____ Texto de origem

Duas noites ao mês, o entorno das ruas Fernando Amaro e Schiller, no Alto da XV, em Curitiba, fica ainda mais estreito. Dos carros estacionados descem olhares marejados e sorrisos amarelos que se juntam, em roda, na sala de entrada de uma casa bege, com grades antigas nas janelas. A simpatia de ocasião dura poucos minutos. “Perdi meu filho há dois meses, num acidente de moto, e não consigo mais viver”, desaba a primeira a falar.
Entre um lencinho de papel e outro, uma senhora toma a palavra e ameniza o clima da conversa. Pergunta pela história do Instituto Paz no Trânsito (IPTRAN), organização que promove o encontro. “Começou com umas sete pessoas: eu, a dona Antônia, a Juliana, a Ana, a Dona Helena, o seu Osmar e a Chris. Fazíamos reuniões em uma salinha do lado da igreja do balão [apelido do templo evangélico instalado no Jardim Ambiental]”, responde Rose Mari Carriel de Lima, hoje secretária do instituto e, como costuma dizer, “todos os dias mãe do Robson”, morto em um acidente na Linha Verde, no dia em que completava 21 anos, véspera de Natal de 2008.
Quando ouvi dizerem que eu estava usando a morte do meu filho para me eleger, respondi: ‘Realmente, estou usando a morte do meu filho, porque preciso disso para que o seu filho tenha uma chance de viver’.
A Chris de quem ela fala é a deputada federal Christiane Yared. Hoje, disputa espaço com engravatados nos corredores de Brasília. À época da fundação do IPTRAN, tinha como principal atividade buscar Rose e outras mães em casa, para garantir que não faltassem às reuniões. “Ela é uma mãezona, para todas nós”, conta a amiga, que não deixa escapar um acidente de trânsito em Curitiba sem procurar familiares para levar aos encontros de apoio. “Chris faz muita falta aqui”, lamenta.
7/5/2009
Novas Roses, Anas, Helenas, Antônias e Julianas nascem todos os dias na capital. Órfãs de filhos, encontram em Christiane uma mãe. “Você não imagina o que é acordar de madrugada com o telefonema de uma mãe e ver sua esposa chorar com ela a noite toda pela perda dos filhos”, conta o marido Gilmar Yared, que passou para Gilmar Rafael não só o nome, mas também boa parte dos traços.
Na última sexta-feira, Gil, como era chamado, completaria 32 anos. Na véspera do próximo Dia das Mães, em maio, serão seis anos sem ele. “Seis anos sem respostas”, resume a deputada, que em dois segundos de conversas vira somente Chris. “Lá no Congresso, seja quem for, não tem nada de chamar de senhor ou de senhora. Pra mim, todo mundo é você”, diz. Durante todas as entrevistas para esse perfil, ela só não dispensou o formalismo para se dirigir a uma pessoa: o “senhor” Carli Filho.

________
____ Material fornecido

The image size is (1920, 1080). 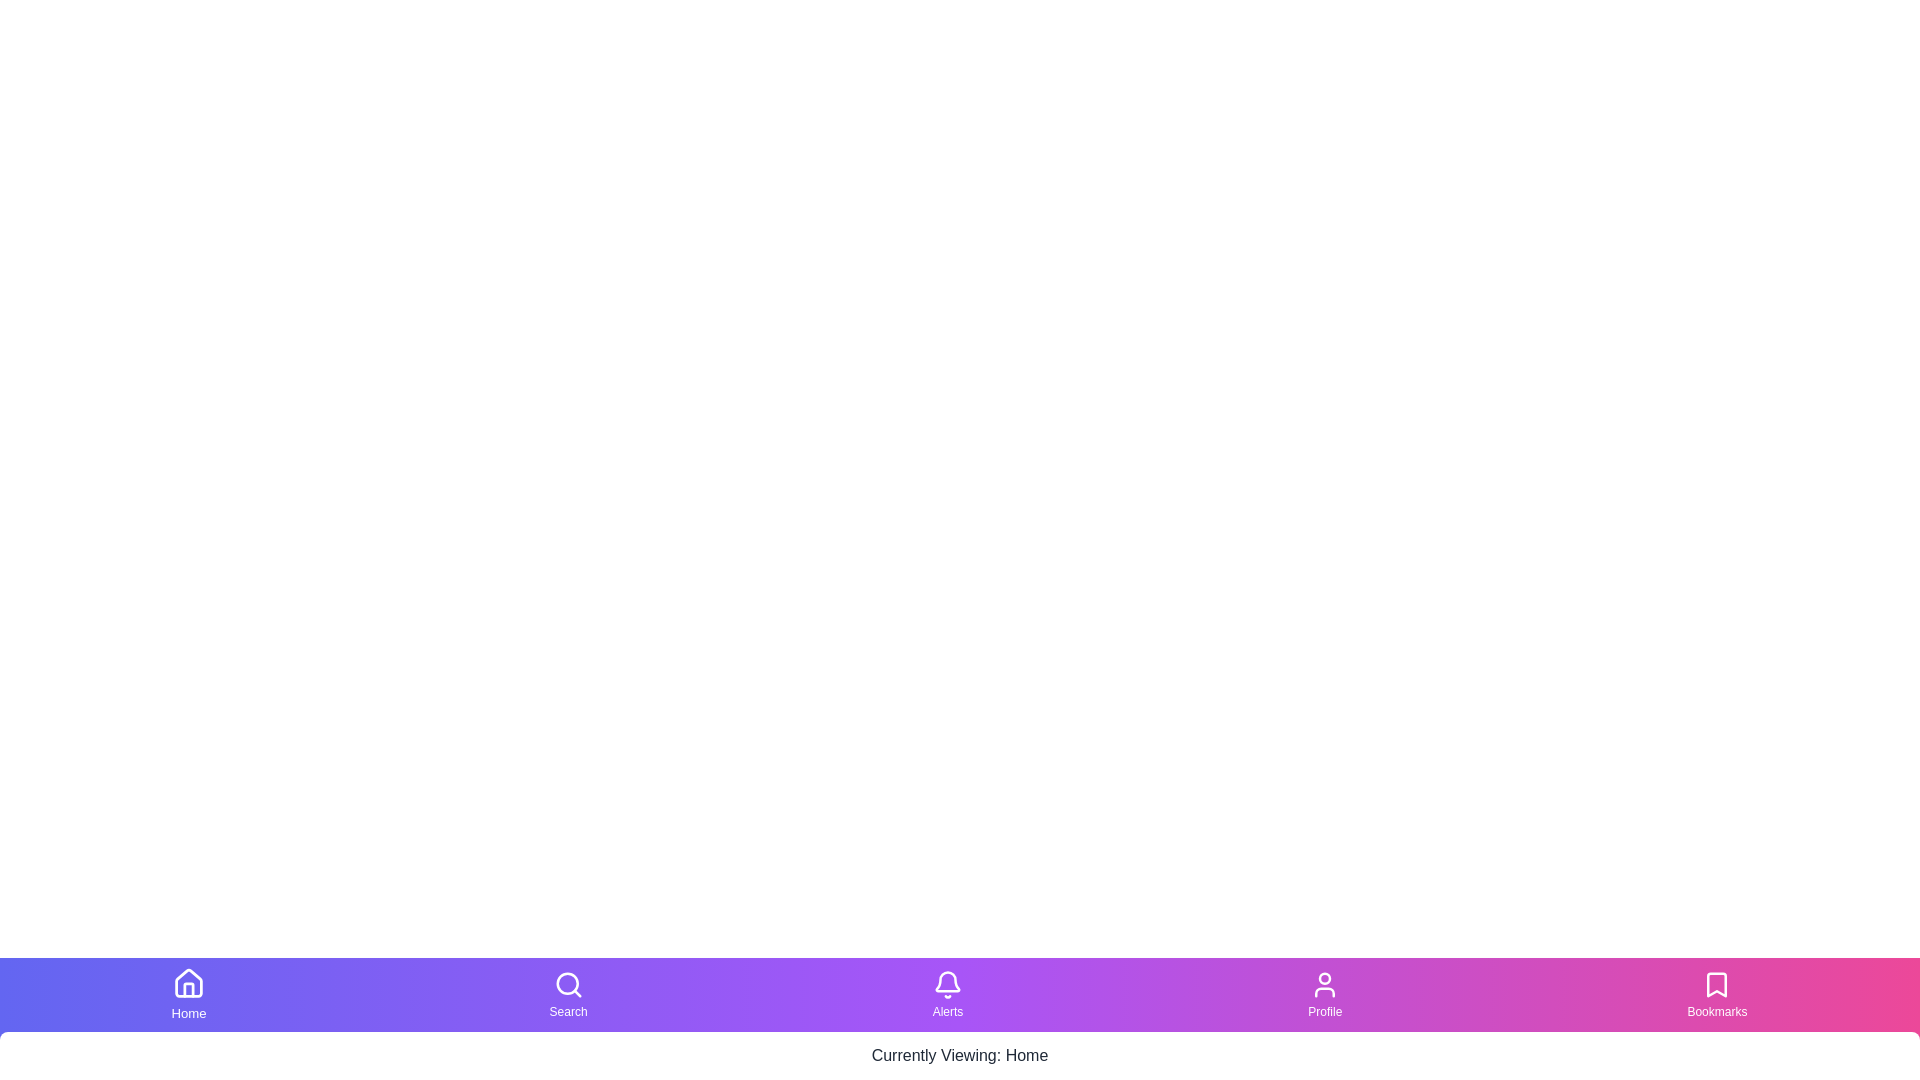 What do you see at coordinates (1716, 995) in the screenshot?
I see `the Bookmarks tab` at bounding box center [1716, 995].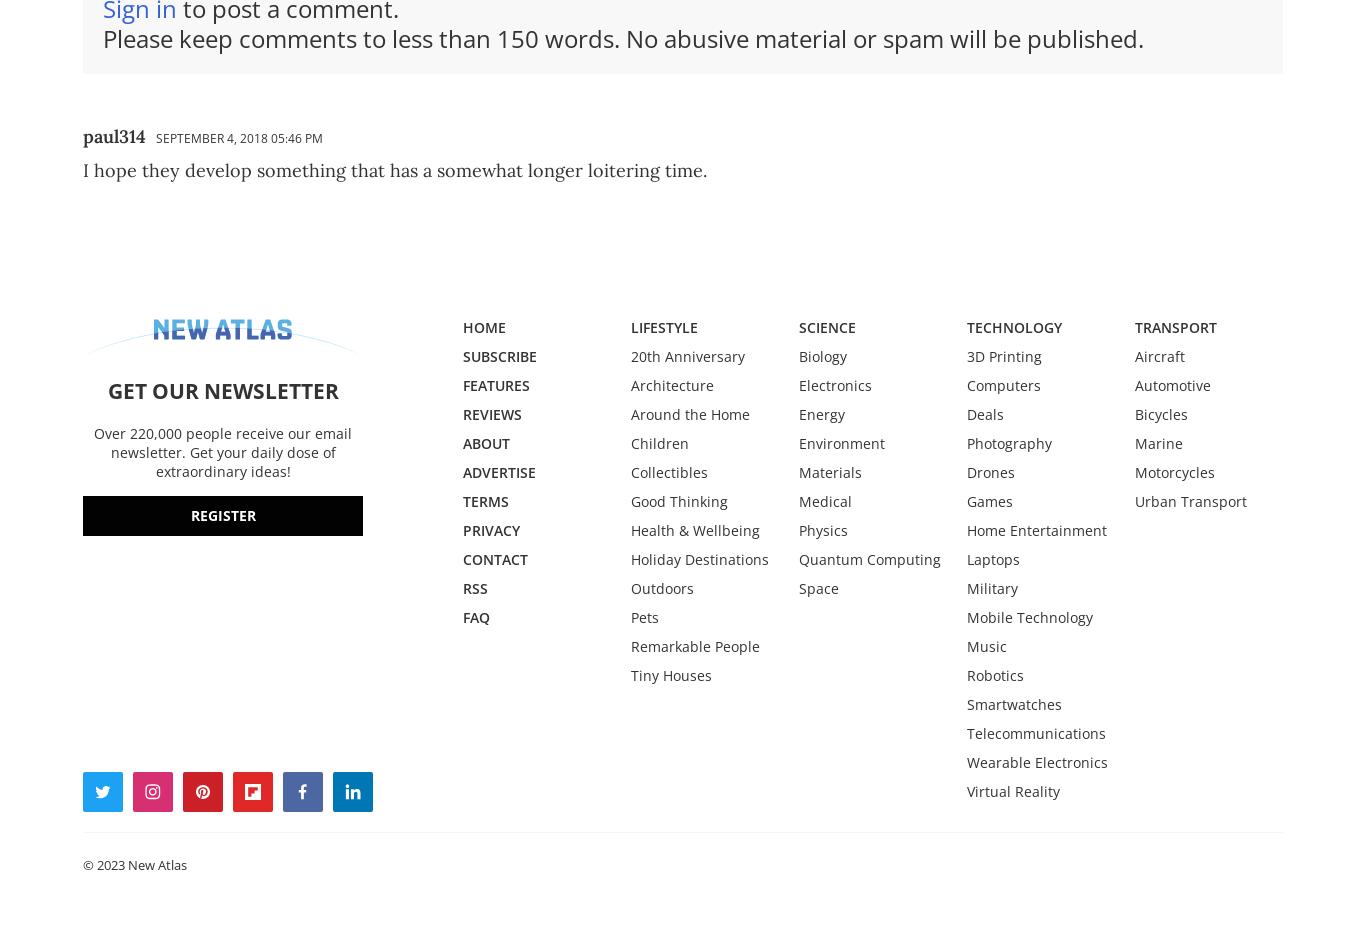 The height and width of the screenshot is (930, 1366). I want to click on 'Photography', so click(966, 442).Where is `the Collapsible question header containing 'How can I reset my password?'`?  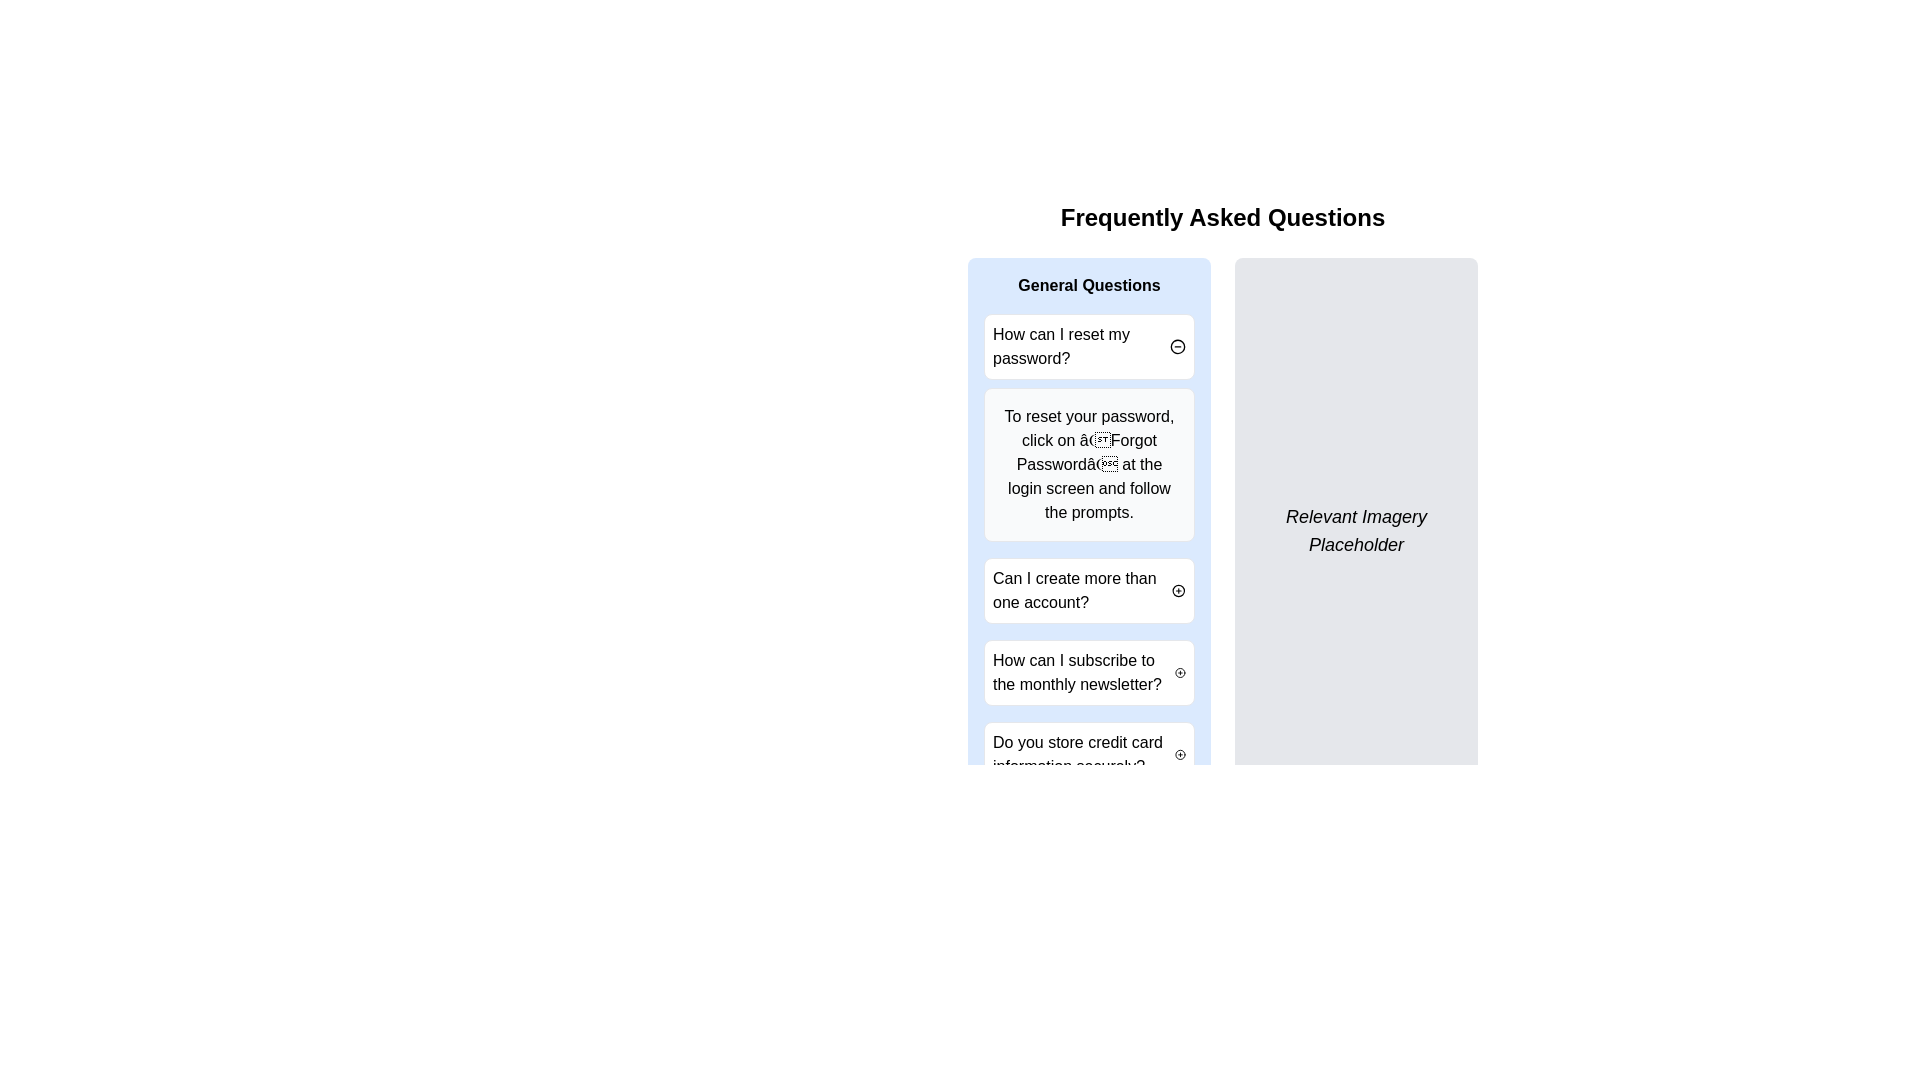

________

- **Complete o seguinte**:
[a] Reescreva o trecho do perfil de Christiane Yared que vai de "Quando ouvi dizerem" até "chance de viver’.", incluindo esses dois pontos, trocando "morte" por "perda".
[b] Resuma o perfil de Christiane Yared em duas frases.
Não é preciso usar a listagem.

- **Respostas fornecidas**:
[a]
Quando ouvi dizerem que eu estava usando a perda do meu filho para me eleger, respondi: ‘Realmente, estou usando a perda do meu filho, porque preciso disso para que o seu filho tenha uma chance de viver’.

[b] O Instituto Paz no Trânsito (IPTRAN), em Curitiba, reúne duas noites por mês familiares de vítimas de acidentes de trânsito e começou com umas sete pessoas, entre elas Rose Mari Carriel de Lima, hoje secretária do instituto, e Christiane Yared. Hoje deputada federal, Christiane perdeu o filho Gilmar Rafael há quase seis anos e é vista como mãe pelas mulheres que perderam filhos.